Mr. Dheeraj Hinduja, Executive Chairman, Ashok Leyland Limited said, “We have seen recovery in Q4 FY’22 and the overall performance has been very good. The CV industry is on a recovery owing to the improvement in the macroeconomic environment and healthy demand from the end-user industries. The MHCV segment is leading the recovery riding on the back of growth in core sectors such as construction & mining, agriculture, increased capital outlay for infrastructure projects and pent-up replacement demand. The performance of our BS6 products have been very good and the introduction of CNG products has helped us regain our market share.

LCV volumes driven by increased demand for last mile connectivity, especially from the e-commerce segment is expected to grow further. The focus on Exports, Defence, Power Solutions and Parts businesses will ensure a balanced growth, even as we expand the reach and the products of our core MHCV business.  We are keenly following the commodity prices, and the situation on the supply of semi-conductors and hope that both will ease.

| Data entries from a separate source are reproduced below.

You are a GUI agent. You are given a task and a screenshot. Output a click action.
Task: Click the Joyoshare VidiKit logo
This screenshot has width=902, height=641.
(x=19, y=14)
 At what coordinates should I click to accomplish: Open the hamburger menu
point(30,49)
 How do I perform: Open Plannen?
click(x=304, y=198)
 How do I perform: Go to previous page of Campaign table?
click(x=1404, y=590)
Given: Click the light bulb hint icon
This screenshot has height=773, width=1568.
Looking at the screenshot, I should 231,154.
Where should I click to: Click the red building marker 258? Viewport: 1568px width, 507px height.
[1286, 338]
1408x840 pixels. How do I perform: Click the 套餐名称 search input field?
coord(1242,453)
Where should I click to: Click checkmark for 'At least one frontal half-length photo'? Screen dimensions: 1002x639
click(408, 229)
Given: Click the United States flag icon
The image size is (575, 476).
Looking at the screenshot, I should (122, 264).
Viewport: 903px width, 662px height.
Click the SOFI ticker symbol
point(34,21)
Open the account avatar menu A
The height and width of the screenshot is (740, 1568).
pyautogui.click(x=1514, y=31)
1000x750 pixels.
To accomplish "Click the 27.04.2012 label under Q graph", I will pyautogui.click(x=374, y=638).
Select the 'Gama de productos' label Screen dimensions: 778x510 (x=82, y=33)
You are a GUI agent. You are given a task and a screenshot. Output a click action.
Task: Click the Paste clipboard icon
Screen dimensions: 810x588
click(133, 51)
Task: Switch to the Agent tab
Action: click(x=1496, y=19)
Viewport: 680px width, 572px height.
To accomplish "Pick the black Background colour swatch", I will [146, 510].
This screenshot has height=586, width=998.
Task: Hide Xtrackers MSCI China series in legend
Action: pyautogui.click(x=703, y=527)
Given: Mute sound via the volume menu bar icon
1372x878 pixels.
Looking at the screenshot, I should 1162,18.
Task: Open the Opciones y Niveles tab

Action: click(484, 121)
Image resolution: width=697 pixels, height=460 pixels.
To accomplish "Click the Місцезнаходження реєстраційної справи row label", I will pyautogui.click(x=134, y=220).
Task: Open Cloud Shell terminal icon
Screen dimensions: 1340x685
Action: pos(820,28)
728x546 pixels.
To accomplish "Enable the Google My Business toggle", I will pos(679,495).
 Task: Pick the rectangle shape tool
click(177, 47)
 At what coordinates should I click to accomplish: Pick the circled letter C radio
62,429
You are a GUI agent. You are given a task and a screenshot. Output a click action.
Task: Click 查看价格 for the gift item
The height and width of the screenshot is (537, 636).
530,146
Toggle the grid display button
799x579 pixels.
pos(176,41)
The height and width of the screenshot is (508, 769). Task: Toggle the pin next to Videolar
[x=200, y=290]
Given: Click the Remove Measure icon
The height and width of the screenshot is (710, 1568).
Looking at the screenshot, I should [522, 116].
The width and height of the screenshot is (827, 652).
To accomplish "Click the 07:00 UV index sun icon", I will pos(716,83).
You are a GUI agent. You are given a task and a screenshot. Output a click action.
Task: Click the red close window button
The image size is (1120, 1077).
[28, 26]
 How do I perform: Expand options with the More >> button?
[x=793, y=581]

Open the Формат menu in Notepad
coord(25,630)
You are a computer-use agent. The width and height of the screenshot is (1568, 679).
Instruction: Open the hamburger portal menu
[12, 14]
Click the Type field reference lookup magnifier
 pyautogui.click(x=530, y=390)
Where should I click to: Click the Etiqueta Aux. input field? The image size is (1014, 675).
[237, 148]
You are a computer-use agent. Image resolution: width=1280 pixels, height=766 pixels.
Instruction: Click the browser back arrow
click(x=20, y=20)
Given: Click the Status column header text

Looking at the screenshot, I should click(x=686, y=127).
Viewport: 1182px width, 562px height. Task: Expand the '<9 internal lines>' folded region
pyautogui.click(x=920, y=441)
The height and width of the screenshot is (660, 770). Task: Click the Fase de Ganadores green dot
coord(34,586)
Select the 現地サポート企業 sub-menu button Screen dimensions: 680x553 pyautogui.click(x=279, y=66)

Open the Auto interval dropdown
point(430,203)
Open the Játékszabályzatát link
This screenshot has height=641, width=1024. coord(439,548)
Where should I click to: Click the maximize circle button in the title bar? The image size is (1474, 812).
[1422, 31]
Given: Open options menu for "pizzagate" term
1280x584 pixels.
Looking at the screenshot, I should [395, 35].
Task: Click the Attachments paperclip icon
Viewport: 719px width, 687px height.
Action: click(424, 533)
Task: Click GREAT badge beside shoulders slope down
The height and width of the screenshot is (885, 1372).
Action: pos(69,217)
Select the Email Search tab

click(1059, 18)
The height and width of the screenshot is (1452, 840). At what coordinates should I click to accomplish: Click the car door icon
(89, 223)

We are very excited with the prospects of Switch and its future growth prospects in electric vehicles.  This complements well with the further developments that Ashok Leyland is making across a spectrum of alternate fuels.

We are confident that we will deliver sustainable profitable growth going forward.

Mr. Gopal Mahadevan, Whole Time Director & Chief Financial Officer, Ashok Leyland Limited said “We believe that the Q4 performance posted a good recovery. Our truck market shares have been growing steadily quarter on quarter in MHCV and in LCV, volumes have picked up. All other businesses including Aftermarket and International Operations have done exceptionally well. The higher volumes and our cost management initiatives have helped us improve our bottom line. We have generated close to INR 2000 Cr in cash this quarter owing to better profits and improved working capital, we will continue to focus on driving operational efficiency.

Ashok Leyland stays committed to Sustainability, and to bring a singular focus to this initiative, a separate ESG committee of the Board, headed by an independent director has been carved out. The role of this Board Committee will be to provide appropriate oversight and guidance in the Company’s journey on organization-wide ESG initiatives, priorities, and leading ESG practices.

The Directors have recommended a 100% dividend of Re. 1/- per equity share of Re. 1 each for the financial year ended 31st March 2022.